The aim of the present study was to study the bacterial community composition between rhizosphere and non-rhizosphere of R. patientia occurring under natural conditions. Studies based on the extraction of total community DNA from environmental samples followed by polymerase chain reaction (PCR), cloning, and sequencing of 16S rRNA genes have now become commonplace, often comprising one of the first steps in studying the microbiology of an environment of interest (Oline et al. 2006). Recovery and analysis of 16S rRNA genes directly from environmental DNA provides a means of investigating microbial populations in any habitat, eliminating dependence on isolation of pure cultures (Ahmad et al. 2008).
Rumex patientia, commonly called English Spinach, is consumed as green vegetable in several parts of the world, particularly in Turkey and in India. The plant has been reported to possess medicinal properties such as purgative, depurative, antipyretic, anti-inflammatory, etc. R. patientia is considered to be an essential constituent of the Chinese herbal medicine, “Yangti”, which is used as haemostatic and antifungal agent. Phytochemical analysis of the plant has shown it to be rich in anthraquinones, tannins, naphthalene derivatives, etc. Rumexoside, labadoside and oriontaloside are some of the compounds thus far isolated from the plant (Lone et al. 2007).
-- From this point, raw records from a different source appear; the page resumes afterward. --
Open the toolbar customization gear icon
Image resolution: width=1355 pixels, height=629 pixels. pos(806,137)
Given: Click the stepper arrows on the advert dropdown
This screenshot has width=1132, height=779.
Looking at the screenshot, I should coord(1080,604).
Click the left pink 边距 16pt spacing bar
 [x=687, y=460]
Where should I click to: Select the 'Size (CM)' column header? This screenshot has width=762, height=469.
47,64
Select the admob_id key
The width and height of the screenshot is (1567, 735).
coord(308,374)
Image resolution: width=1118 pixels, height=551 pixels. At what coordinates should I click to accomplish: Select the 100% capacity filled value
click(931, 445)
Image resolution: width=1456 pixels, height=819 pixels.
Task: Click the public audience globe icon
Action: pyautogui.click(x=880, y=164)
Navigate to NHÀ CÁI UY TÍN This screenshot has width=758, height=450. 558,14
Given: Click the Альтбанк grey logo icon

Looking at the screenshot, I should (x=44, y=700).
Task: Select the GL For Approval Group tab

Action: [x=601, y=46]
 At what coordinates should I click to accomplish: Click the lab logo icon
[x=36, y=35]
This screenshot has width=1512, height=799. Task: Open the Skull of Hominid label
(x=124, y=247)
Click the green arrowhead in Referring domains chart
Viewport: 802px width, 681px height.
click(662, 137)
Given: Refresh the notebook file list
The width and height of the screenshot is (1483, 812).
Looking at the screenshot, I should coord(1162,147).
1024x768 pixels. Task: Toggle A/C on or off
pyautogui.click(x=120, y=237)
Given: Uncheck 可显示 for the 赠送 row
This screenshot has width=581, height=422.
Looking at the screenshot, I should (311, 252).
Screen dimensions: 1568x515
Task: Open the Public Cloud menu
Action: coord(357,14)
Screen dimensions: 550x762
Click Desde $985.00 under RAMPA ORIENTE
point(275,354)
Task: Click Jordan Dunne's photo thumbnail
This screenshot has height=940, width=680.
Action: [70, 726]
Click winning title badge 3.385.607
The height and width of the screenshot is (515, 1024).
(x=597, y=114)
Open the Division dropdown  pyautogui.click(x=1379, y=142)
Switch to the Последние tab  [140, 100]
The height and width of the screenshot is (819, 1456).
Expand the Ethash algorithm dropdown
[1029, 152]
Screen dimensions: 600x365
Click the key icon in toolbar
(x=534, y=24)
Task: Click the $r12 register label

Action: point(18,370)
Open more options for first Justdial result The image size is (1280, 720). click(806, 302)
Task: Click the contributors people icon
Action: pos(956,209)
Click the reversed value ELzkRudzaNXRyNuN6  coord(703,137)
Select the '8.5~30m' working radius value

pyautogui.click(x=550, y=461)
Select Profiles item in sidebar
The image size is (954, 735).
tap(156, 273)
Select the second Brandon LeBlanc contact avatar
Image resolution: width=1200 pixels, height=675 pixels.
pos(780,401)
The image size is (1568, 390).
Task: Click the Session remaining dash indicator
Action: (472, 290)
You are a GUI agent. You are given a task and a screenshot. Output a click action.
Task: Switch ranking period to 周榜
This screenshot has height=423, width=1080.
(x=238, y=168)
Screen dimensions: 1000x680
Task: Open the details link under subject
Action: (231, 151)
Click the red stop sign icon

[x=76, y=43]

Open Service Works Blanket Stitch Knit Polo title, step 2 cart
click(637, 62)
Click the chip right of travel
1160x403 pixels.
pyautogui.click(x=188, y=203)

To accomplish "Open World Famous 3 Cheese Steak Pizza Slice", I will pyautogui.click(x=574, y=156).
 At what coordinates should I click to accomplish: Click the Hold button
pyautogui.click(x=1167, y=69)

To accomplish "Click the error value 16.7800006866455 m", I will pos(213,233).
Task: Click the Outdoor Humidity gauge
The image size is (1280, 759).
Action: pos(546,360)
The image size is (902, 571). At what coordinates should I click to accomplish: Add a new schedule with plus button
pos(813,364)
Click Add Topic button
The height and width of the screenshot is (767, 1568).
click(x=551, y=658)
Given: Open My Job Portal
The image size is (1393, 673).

In this study, we have examined the composition and diversity of the soil bacterial communities between rhizosphere and non-rhizosphere of R. patientia. Small subunit (SSU) rRNA gene clone libraries were constructed from DNA extracted from rhizosphere and non-rhizosphere soils. The SSU rRNA gene has long been recognized as an effective indicator of bacterial diversity (Olsen et al. 1986) and has been widely used in the identification of the phylogenetic relationships of non-cultivable prokaryotes occurring in the environment (Amann et al. 1995). This study provides the basic information of bacterial communities between rhizosphere and non-rhizosphere soils of R. patientia.
Materials and methods
Jilin experiment station
Jilin, located in the northeast of China, has an annual average temperature 3.9 °C and annual rainfall average between 600–800 mm, The average frost-free period is 120–130 days, with 2400–2600 h of sunshine throughout the year.
Sample collection
Rhizosphere soils were collected from the fine roots of R. patientia in the growing season (May–July) in 2009. Samples were taken from the four different locations of Jilin City (Table 1). Fine roots at the depth of 0–10 cm were severed and brought to the laboratory. Excess bulk soils were flaked away and those attached to roots were rhizosphere soils (Smalla et al. 1993). Then the rhizosphere soils were washed off with sterile 0.85 % NaCl solution (Schmalenberger and Tebbe 2003) and put in a sterile bucket. Soil samples were stored at −20 °C until required for analysis, which was carried out within less then a month.
Extraction of DNA
Total DNA was directly extracted from soil by the Proteinase K-based SDS method described by Jia et al. (2006). DNA was further purified using DNA Fragment Quick Purification/Recover Kit (DingGuo, China).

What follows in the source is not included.